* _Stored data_

+ + + + +

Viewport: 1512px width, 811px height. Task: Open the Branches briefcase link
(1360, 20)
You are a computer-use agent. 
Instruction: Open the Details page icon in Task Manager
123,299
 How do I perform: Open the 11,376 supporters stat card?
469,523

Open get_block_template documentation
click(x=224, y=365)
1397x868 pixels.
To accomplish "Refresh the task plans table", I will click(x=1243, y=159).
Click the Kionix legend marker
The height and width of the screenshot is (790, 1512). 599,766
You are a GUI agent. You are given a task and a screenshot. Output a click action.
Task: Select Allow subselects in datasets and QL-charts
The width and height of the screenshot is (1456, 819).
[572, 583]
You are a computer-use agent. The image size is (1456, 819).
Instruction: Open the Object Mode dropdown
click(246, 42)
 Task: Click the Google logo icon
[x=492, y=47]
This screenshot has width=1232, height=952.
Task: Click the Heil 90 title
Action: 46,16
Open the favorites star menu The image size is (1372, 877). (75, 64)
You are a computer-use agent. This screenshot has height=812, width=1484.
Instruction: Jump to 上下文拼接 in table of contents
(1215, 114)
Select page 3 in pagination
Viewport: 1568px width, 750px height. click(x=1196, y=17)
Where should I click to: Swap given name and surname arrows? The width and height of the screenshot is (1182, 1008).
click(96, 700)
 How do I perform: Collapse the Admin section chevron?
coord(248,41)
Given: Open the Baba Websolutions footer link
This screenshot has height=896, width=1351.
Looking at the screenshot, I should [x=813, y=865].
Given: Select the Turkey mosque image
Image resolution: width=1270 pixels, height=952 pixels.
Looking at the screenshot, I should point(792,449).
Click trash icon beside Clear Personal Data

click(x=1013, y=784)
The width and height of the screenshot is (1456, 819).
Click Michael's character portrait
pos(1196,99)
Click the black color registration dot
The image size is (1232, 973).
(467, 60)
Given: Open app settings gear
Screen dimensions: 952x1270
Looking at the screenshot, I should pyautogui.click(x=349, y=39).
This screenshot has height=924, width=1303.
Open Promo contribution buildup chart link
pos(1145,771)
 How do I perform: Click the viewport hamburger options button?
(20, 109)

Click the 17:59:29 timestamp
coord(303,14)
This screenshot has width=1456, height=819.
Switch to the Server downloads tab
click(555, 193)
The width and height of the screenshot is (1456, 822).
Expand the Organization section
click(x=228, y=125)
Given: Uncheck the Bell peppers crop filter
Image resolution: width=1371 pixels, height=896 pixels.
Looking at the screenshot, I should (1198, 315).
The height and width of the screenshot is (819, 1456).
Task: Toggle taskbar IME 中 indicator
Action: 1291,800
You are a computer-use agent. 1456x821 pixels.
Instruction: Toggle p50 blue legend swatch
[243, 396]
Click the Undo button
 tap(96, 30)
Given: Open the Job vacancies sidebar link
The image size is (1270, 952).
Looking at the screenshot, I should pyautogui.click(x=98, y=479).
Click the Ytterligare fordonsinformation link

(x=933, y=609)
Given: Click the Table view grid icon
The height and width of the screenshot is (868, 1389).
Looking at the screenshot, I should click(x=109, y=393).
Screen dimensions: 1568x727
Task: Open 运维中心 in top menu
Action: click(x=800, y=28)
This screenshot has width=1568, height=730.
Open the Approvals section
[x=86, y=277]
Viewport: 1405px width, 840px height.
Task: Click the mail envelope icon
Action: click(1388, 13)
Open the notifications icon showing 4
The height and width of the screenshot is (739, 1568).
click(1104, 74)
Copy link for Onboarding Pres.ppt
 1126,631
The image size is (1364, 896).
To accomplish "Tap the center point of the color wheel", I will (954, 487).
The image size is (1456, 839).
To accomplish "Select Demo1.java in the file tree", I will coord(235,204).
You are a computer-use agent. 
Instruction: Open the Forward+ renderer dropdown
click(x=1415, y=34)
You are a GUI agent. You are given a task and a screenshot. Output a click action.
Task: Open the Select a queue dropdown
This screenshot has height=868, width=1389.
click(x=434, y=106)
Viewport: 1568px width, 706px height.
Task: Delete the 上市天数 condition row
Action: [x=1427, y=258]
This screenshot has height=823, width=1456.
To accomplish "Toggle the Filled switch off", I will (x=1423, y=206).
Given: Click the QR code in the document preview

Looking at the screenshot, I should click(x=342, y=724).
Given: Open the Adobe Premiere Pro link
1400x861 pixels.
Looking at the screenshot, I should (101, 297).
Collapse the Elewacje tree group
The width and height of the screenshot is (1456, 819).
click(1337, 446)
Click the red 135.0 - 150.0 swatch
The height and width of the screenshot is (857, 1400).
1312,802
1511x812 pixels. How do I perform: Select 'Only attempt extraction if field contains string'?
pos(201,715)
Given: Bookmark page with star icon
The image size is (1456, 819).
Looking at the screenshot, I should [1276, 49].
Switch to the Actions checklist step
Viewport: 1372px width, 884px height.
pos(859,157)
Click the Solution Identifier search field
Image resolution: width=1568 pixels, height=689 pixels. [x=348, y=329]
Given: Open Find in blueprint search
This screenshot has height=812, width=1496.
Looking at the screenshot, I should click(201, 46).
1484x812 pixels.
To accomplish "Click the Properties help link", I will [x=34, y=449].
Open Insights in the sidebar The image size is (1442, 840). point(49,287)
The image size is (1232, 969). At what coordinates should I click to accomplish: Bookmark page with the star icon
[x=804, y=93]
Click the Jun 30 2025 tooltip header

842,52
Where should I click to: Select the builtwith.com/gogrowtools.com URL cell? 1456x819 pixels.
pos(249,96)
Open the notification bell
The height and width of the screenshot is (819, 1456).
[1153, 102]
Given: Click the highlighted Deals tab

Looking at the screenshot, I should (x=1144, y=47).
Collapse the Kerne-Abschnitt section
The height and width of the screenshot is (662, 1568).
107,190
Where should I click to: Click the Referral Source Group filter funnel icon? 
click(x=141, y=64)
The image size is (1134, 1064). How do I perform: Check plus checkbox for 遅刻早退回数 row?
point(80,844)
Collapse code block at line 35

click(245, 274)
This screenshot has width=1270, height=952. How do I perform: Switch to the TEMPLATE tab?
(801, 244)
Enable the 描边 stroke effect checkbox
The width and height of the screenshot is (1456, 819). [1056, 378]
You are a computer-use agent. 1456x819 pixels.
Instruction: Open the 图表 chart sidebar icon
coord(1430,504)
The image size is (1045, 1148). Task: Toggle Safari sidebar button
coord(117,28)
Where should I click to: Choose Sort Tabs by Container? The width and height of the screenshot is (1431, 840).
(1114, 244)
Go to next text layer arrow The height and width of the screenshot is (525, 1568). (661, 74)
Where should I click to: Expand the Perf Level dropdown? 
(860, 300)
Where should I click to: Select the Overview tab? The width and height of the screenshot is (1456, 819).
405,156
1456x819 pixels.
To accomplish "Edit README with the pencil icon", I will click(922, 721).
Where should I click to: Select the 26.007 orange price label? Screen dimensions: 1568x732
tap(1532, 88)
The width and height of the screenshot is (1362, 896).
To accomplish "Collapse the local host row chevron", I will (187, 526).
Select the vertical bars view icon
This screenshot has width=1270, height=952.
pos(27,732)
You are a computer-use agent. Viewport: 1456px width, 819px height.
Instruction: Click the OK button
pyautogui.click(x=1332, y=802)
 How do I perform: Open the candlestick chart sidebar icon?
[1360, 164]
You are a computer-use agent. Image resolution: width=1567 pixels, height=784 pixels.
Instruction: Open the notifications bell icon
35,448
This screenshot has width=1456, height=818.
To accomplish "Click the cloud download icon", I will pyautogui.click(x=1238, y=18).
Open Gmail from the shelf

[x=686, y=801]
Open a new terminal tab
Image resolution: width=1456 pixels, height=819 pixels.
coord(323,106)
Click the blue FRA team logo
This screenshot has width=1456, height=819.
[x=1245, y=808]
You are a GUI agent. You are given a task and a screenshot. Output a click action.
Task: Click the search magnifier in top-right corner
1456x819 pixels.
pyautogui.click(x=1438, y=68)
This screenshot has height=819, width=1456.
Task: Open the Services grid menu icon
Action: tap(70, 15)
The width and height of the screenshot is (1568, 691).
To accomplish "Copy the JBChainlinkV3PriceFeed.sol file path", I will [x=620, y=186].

+ + + + +

* _INSTRUCTIONS TO FOLLOW_
A complete answer gives every line of the data that includes "tree".

* _TASK RESPONSE_
To accomplish "Select Demo1.java in the file tree", I will coord(235,204).
Collapse the Elewacje tree group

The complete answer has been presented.